Cinta Bagi Yang Memberikan Cinta



Syaikh ‘Abdul Qadir Jailani R.A berkata: Ketahuilah, bahwa ada dua macam manusia: Manusia yang dianugerahi nikmat dan manusia yang mendapatkan cobaan sesuai dengan ketentuan Tuhannya.

Adapun orang yang dianugerahi nikmat, dia tidak luput dari kesusahan dan kekeruhan atas apa yang dianugerahkan kepadanya. Dia baru menyadari kenikmatan itu apabila telah tiba ketentuan Allah kepadanya, yang membuatnya sedih, berupa bencana dan musibah, baik penyakit, kelaparan, dan berbagai musibah lainnya, seperti yang menimpa jiwa, harta, keluarga, dan anak-anak.

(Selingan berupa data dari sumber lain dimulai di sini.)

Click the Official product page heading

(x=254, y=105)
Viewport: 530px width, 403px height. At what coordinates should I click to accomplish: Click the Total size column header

Ia menjadi susah dengan semua itu. Seakan-akan ia tidak pernah diberi kenikmatan. Ia lupa kepada nikmat dan kelezatan yang telah dia rasakan. Ketika dia kaya harta, pangkat, jabatan, dan aman dari gangguan musuh, seakan-akan tidak akan ada cobaan yang menimpanya.

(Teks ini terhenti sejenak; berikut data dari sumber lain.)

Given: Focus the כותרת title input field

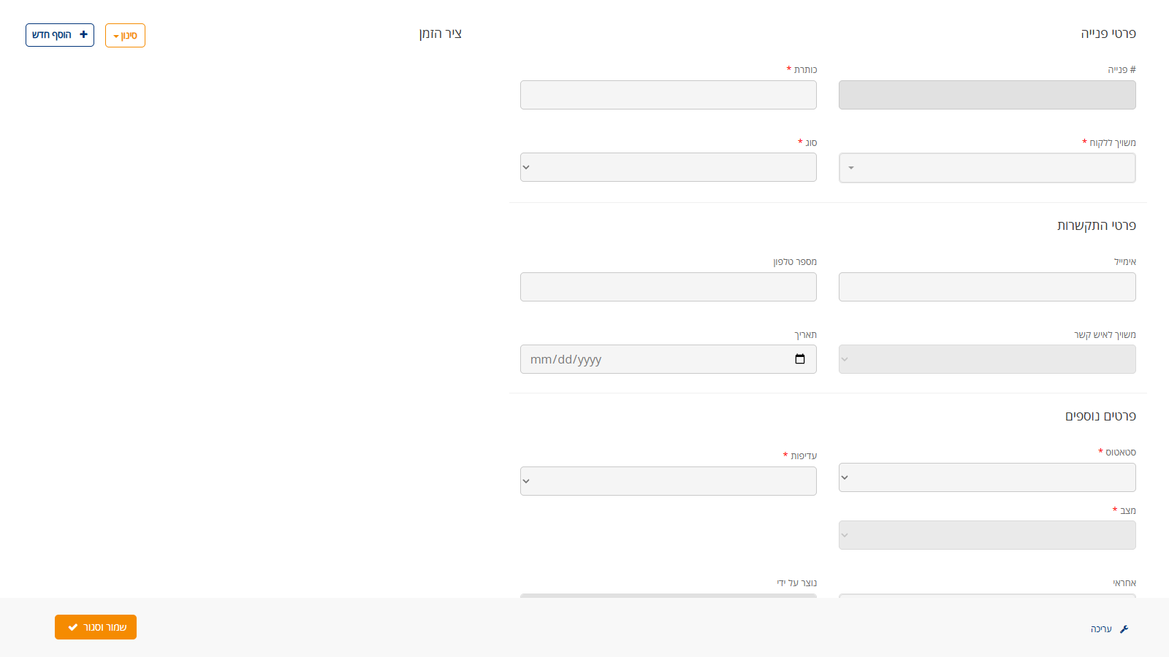Looking at the screenshot, I should pos(668,95).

Sebaliknya tatkala dia sedang diuji dengan cobaan, seolah tidak ada kenikmatan yang dapat diraihnya. Semua itu karena ketidaktahuannya akan Allah SWT.

Jika dia tahu bahwa Allah yang mengatur semua itu sesuai dengan kehendak-Nya, bahwa Dia mengubah dan menukar, mengayakan dan memiskinkan, mengangkat dan menjatuhkan, menghidupkan dan mematikan, mendahulukan dan mengakhirkan, maka ia tidak akan pernah merasa tenang dengan kenikmatan yang diperolehnya, tidak terpedaya dengannya, dan tidak akan putus asa terhadap datangnya kelapangan setelah ditimpa musibah.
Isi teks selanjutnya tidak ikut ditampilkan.